Eine Stadt solidarisch – Nazis keine Chance
Eine Stadt solidarisch – Nazis keine Chance

Eindeutiges Votum für ein Verbot der AfD

Der Saal in der Rotunde war brechend voll. Alle Stühle besetzt und immer noch kamen Menschen herein. Wer sich jung genug fühlte, setzte sich auf den Boden, andere blieben zwei Stunden stehen. Weit über 200 Teilnehmende – das übertraf nun wirklich auch die kühnsten Erwartungen.

In der Eröffnungsrede begründete Sabine Reich, designierte Leiterin des Prinz-Regent-Theaters Bochum und Vertreterin der einladenden Initiativen, dass ein Verbotsverfahren gegen die AfD notwendig und möglich ist, wies aber darüber hinaus sehr eindringlich darauf hin, dass die Verteidigung der Demokratie sich gegen alle Menschenrechtsverletzungen richten muss und nicht bei Maßnahmen gegen die AfD stehen bleiben kann.

ZU ERLEDIGEN = Wer hielt laut dem Textauszug über die Veranstaltung in der Rotunde die Eröffnungsrede?

INHALT DES DATENSATZES =
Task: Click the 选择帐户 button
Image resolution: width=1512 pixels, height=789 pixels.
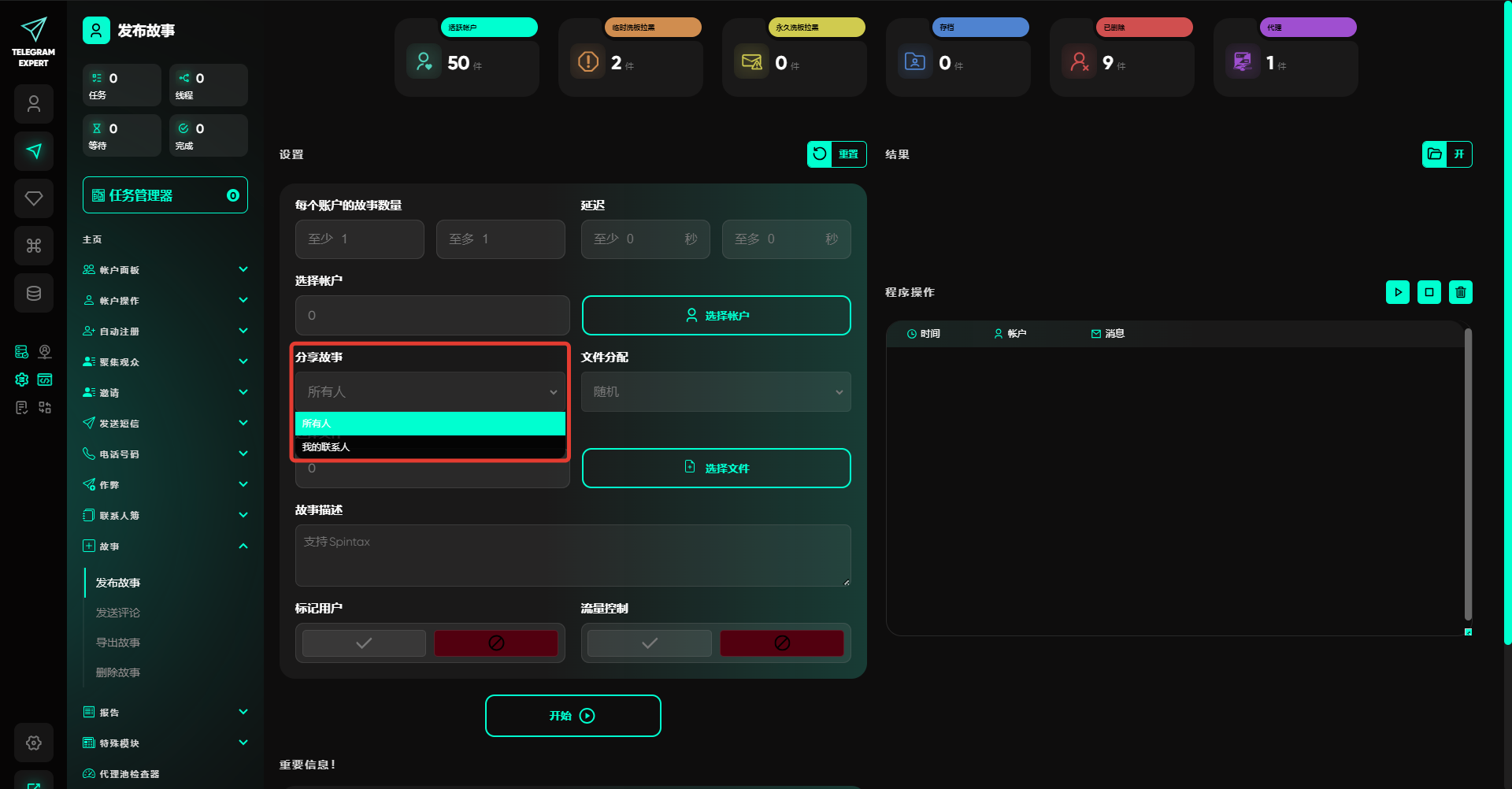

SCHRIFTLICHE ANTWORT = Sabine Reich, designierte Leiterin des Prinz-Regent-Theaters Bochum und Vertreterin der einladenden Initiativen.